Your goal: Find each line in the items below that contains the string "point", and copy those lines.

(Word and element locating data)
※ ※ ※
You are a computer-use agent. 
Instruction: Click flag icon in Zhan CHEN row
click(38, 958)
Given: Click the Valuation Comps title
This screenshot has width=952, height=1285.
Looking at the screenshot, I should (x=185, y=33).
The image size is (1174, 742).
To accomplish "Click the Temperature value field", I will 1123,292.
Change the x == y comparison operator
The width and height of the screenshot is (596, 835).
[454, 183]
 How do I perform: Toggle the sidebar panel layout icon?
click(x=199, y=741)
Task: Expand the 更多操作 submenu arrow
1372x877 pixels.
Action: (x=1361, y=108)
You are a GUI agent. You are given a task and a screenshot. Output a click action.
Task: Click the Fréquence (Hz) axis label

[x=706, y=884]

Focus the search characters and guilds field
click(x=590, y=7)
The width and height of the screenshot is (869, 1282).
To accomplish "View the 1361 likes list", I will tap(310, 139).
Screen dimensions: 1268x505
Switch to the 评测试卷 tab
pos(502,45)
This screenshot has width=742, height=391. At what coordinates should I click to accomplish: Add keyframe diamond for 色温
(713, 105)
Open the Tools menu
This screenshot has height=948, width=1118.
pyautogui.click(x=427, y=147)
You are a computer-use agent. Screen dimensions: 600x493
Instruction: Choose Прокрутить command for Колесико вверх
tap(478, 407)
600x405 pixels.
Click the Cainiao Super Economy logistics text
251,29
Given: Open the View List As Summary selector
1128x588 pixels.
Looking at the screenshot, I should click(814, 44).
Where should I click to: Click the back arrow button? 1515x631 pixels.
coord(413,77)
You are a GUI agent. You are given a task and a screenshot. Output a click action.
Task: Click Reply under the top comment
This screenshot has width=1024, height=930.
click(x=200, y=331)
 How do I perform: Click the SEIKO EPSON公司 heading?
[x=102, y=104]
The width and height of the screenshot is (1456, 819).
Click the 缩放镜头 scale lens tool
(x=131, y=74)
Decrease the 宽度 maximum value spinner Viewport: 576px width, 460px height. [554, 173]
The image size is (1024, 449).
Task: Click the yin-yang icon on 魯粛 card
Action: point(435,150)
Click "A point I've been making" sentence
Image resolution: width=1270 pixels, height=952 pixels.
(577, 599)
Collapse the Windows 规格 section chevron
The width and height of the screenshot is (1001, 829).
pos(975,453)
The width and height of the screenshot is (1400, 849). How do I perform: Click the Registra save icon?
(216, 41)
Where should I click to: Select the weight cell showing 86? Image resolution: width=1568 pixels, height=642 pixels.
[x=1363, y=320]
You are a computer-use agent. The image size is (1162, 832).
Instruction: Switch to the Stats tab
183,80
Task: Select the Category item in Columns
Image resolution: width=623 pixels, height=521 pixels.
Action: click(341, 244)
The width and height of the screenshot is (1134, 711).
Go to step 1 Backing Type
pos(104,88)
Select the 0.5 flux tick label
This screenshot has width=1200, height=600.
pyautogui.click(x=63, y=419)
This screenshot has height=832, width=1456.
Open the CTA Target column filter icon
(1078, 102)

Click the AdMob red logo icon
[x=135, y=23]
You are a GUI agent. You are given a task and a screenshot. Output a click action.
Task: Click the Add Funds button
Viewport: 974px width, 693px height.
※ ※ ※
Written response:
Action: point(435,150)
Click "A point I've been making" sentence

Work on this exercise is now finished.